25 Settembre 2008
SETTORE BOVINO: LA SITUAZIONE E’ GRAVE

Si aggrava sempre più la situazione sul settore bovino. Il mercato è completamente fermo e molti allevatori non riescono più a vendere i loro capi se non a prezzi molto bassi. Una situazione difficile, determinata da un calo dei consumi e da un leggero aumento della produzione.
“La situazione – dice Domenico Mina, presidente della consulta carni bovina Coldiretti – è ancora più aggravata dalla circolare ministeriale che modifica le diciture da apporre sui documenti che accompagnano l’animale”.

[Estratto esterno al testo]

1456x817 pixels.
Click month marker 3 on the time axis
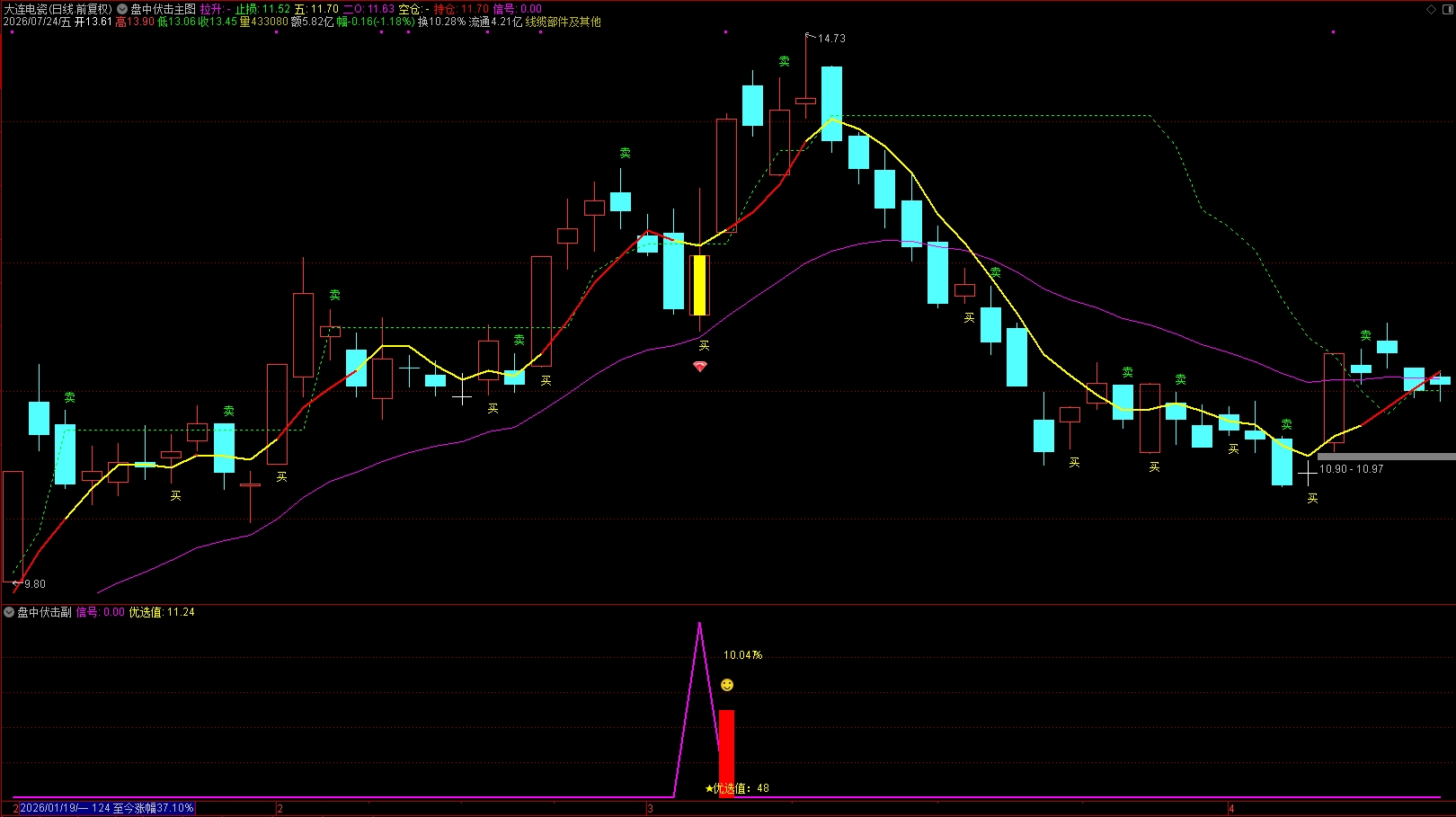650,809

Si ricorda, infatti, che dal 3 settembre 2008 può essere indicato “razza piemontese”solo per i capi iscritti al libro genealogico, altrimenti la dicitura è “incrocio”. In merito Coldiretti Piemonte ha chiesto con forza al Ministero e alla Regione ulteriori chiarimenti e una proroga di alcuni mesi per arrivare a soluzioni che non determinino danno economico all’allevatore sulla quotazione dell’animale. Ora si attende un’ulteriore risposta dal Ministero competente.
Chi ritenesse importante per la propria azienda valutare l’iscrizione dei propri capi al libro genealogico, può rivolgersi all’Apa provinciale.